Having survived the Byzantine Greek Schism, the Protestant Revolution, the French Revolution, and a totalitarian Liberalism seeking to privatize or even strangle religion expression, the Catholic Church is shown to have been the real defender of freedom and the liberties of the people. It has proved the great and unrelenting opponent of modern Statism wherein totalitarian Caesars (and even liberal democratic Caesars) attempt to usurp the prerogatives of God. Our author has some precious comments regarding the nature of contemporary Liberalism as the enemy of the Church, Lord Acton's moral absolutism, the encyclical "Humanae Vitae", and on the moral relativists who have made sex "a form of class struggle" and who have produced:
"the sweeping chaos of the sex, drugs and rock and roll society."
Crocker is up to date with modern literature and fashions:
"In the world of modern psychobabble, if men are from Mars and women are from Venus, Ignatius of Loyola was from Christendom and modern man is from commercial television."
He pointedly responds to the current vicious attacks on Pope Pius XII:
"If the accusations against Pius XII are despicable, they are also ludicrous coming from liberals or secularists, who for hundreds of years pressed for the destruction of the Catholic Church as a temporal power – until it exists on a mere postage stamp of real estate – and the stripping of all conceivable authority from the institution."
Our author's sympathies are evident. He admirably refutes and corrects some historical misconceptions concerning the role the Church has played in complex events and movements. But he is an incurable romanticist who longs for the restoration of medieval Christendom when warrior-Crusaders and Knights Templars served to uphold the temporal power of the Popes. He is nostalgic for such warriors as Constantine and Charlemagne and a St.

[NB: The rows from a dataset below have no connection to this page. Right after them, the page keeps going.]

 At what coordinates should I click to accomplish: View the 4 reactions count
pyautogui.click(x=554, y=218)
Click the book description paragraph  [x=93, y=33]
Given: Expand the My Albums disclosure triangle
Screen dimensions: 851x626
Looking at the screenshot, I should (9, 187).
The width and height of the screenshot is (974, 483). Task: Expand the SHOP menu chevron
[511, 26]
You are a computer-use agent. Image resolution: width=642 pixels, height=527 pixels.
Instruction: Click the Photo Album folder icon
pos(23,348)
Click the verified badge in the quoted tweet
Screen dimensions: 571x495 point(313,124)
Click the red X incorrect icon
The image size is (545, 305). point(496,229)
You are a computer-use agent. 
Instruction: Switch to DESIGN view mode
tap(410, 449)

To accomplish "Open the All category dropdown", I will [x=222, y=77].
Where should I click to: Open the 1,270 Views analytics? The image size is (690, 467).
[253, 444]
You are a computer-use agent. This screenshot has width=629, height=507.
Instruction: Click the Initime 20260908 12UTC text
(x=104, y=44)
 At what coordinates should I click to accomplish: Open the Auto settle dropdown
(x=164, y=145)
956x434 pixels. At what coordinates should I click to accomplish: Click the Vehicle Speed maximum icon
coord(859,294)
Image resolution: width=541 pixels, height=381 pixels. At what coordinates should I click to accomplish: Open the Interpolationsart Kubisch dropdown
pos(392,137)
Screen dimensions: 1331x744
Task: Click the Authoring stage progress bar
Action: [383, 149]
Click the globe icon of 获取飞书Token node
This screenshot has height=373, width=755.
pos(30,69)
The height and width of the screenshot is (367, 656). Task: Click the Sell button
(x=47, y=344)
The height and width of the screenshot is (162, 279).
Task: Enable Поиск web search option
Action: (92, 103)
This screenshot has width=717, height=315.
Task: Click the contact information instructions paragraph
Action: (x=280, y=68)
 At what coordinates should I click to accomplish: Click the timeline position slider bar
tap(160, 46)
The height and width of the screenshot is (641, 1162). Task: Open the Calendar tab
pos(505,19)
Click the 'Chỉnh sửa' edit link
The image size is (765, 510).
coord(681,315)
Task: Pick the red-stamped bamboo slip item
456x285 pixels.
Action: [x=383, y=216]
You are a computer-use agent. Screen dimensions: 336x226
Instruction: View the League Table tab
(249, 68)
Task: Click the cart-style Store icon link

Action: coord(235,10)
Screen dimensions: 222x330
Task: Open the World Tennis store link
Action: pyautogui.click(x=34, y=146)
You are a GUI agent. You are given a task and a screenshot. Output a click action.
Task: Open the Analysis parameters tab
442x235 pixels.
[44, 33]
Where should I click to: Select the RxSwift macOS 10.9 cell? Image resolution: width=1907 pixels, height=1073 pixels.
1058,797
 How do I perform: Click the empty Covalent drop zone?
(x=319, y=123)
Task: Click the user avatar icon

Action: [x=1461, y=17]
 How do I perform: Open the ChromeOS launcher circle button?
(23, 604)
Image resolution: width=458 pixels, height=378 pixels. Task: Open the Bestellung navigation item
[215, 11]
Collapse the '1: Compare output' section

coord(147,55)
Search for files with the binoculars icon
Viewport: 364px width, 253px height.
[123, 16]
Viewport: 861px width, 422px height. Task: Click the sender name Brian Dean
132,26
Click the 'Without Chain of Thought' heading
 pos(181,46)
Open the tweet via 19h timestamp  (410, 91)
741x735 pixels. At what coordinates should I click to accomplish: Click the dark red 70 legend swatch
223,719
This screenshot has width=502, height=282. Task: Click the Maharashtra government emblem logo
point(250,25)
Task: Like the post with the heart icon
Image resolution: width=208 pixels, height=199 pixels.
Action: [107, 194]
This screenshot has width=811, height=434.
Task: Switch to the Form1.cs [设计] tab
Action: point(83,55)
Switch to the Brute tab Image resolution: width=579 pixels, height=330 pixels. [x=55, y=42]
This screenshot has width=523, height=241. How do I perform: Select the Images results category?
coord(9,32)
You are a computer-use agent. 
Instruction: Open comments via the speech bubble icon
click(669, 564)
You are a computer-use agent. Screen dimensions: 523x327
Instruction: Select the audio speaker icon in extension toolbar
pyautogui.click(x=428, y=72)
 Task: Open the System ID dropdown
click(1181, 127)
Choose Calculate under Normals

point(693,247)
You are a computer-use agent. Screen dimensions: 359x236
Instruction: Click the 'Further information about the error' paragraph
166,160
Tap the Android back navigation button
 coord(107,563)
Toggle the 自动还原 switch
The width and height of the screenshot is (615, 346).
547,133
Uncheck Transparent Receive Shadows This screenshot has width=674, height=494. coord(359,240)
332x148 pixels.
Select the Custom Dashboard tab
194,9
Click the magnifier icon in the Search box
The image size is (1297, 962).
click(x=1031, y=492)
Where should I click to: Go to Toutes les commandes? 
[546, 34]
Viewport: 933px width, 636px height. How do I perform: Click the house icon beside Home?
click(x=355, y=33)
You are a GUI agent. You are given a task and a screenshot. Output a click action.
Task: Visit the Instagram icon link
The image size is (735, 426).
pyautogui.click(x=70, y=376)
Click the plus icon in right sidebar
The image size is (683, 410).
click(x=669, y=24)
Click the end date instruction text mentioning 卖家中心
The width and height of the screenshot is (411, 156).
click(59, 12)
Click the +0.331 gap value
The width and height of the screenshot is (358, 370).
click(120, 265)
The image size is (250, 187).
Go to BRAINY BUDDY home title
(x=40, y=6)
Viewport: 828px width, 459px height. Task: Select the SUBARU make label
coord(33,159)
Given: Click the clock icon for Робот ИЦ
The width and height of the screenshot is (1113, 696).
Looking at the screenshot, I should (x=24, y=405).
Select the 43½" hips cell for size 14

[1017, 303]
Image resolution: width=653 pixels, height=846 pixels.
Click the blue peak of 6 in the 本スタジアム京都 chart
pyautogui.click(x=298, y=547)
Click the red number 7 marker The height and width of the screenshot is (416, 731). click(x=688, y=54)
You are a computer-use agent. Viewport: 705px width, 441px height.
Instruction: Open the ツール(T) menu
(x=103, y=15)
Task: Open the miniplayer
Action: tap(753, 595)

Louis IX who protected the Papacy and the Church from political and ideological enemies and who fostered that unity of altar and throne which characterized an "Age of Faith". As the Church today is faced with the prospect of powerful forces seeking to extinguish the historical Christian Faith, he clearly would welcome the emergence of another Constantine the Great to do contemporary battle for the Church faced with future persecutions.
In longing for the "grand old days of the Crusades and French Byzantium", he fails to do justice to the grievances of the Byzantines against Latin military aggressors and the trauma done the hoped-for Reunion of the dissident Eastern Churches by the 1204 sacking of Constantinople. He would have profited from the better historians dealing with Byzantine church history. The famous patriarch Photius did not formally deny papal supremacy as alleged (page 115), and there was no "second Photian Schism". The patriarch Michael Cerularius did not "excommunicate the Holy See" in 1054, but only the Roman legates who were, in fact, accused by him of not representing or coming "from the elder Rome".
In concluding his fascinating work, our author observes:
"The triumph of the Catholic Church, from its beginnings... is the most extraordinary story in the world. The Church is a great force, and perhaps through it – indeed, only through it, Christendom will rise again."
His judgment concerning the Church is correct. However, if a new Christendom does arise, it may do so not from a new sword-swinging Constantine or Charlemagne but rather from the efforts of an informed Catholic laity implementing in their nations the decrees and declarations of the Second Vatican Council dealing with political, economic, social, and cultural life.